We are walking each other through medical issues with family members, when we are not allowed to be with them at the hospital as advocates or to comfort. Through ER admissions, emergency surgeries and hospitalizations during the time of Covid-19, we are helping each other formulate coherent thoughts. What information do providers need to know? What questions do we need to be asking? In the midst of panic and pain, what are the best ways to communicate with medical providers from the phone or parking lot? We bolster each other up through fear and endless worry.
We are standing by daughters and wives who cannot have contact with their beloved mothers and partners who are living in health care facilities. Together we are holding our breath with them, praying that Covid-19 bypasses their care facility, or praying with them as Covid-19 sweeps through. We have only the reports of staff to hold onto as their dementia deepens due to the lack of social contact and attentive family visits. We walk each other through anxiety and pain as the end of life for a beloved family member or friend draws near, knowing that we cannot hold their hands or ease their passing.

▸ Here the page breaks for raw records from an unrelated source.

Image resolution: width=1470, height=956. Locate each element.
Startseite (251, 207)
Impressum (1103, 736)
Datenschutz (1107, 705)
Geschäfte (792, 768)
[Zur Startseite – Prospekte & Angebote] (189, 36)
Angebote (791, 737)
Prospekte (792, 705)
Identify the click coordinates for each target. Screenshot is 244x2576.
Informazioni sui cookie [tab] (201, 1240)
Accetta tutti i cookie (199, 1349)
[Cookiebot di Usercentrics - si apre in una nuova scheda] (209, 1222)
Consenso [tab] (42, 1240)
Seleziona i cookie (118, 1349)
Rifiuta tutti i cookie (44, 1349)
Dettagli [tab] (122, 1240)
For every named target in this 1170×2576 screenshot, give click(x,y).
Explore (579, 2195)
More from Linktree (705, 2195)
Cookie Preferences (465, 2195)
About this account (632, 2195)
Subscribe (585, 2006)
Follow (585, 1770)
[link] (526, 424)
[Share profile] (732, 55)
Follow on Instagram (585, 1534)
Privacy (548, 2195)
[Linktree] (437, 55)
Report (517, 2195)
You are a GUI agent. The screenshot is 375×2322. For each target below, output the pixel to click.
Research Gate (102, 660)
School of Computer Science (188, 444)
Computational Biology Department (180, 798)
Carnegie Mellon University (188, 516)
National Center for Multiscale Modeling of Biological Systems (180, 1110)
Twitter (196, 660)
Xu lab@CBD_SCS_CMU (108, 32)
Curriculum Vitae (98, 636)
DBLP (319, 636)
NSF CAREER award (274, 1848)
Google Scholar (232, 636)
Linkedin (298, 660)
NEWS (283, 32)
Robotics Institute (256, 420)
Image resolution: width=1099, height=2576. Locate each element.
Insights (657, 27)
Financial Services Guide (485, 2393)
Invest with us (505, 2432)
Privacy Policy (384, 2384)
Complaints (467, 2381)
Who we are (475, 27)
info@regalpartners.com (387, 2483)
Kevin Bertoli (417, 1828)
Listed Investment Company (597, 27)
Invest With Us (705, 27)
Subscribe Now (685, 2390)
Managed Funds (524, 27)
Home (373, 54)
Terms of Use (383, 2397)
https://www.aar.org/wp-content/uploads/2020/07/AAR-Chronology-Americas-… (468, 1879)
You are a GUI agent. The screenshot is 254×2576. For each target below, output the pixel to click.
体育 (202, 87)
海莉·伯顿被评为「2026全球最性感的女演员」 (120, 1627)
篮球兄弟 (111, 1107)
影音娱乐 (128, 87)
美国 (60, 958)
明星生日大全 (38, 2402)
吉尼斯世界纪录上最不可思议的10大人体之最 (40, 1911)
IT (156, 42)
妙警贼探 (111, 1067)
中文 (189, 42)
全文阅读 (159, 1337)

Quietly, steadfastly, we are supporting women as they are losing jobs, working the front lines as teachers who weep after the school day, as health care workers whose faces are bruised and sore from daily wearing of masks and whose bodies and hearts are weary with fatigue. We are supporting women who are retail and food service workers, fearing all the time for themselves and their families, but having no choice but to show up, often in places where safety precautions are “recommended” but not enforced.
We are beside women in their frustration and in the overwhelm of moving children back and forth through e-learning, in-person school, back to e-learning while managing meals, working from home, scrabbling for safe and ever-changing needs for childcare and heaven forbid, trying to find our way through individualized education plans for some of our kiddos.
One of the most incredible things to me is that so many of these women are in caring professions, meaning that every day, all day their work lives are about taking care of others, all while living in the midst of these deeply personal ordeals. Some of these women don’t just have one of these experiences happening but 2 or even 3 at once. Our nerves are on the edge. The auxiliary tank of emotional reserve is running on fumes.
In the midst of this world-burning-down chaos I still find gratitude. I am ever so grateful for all the women in my circles. I am grateful for the deep commitment, respect, love, council and sacred space that so many women are holding for one another. I am grateful for the invisible but very real text threads keeping us all alive and clawing us back to a bit of sanity when we need a place to be honest about how damn hard it is.
Despite our exhaustion, we will keep showing up. Hang in there. Reach out. Say what you need. None of us are getting through this alone. We can’t. It’s not even safe to try. When one of us falters, the others help her rise. I got you today. Tomorrow, when I’m the one falling apart, you got me.
By the end, we will be scorched, threadbare, bone tired and scarred, but we will get through this together. 2020 is a dumpster fire and these women will save us.
Love it! I really appreciate the women in my life as well.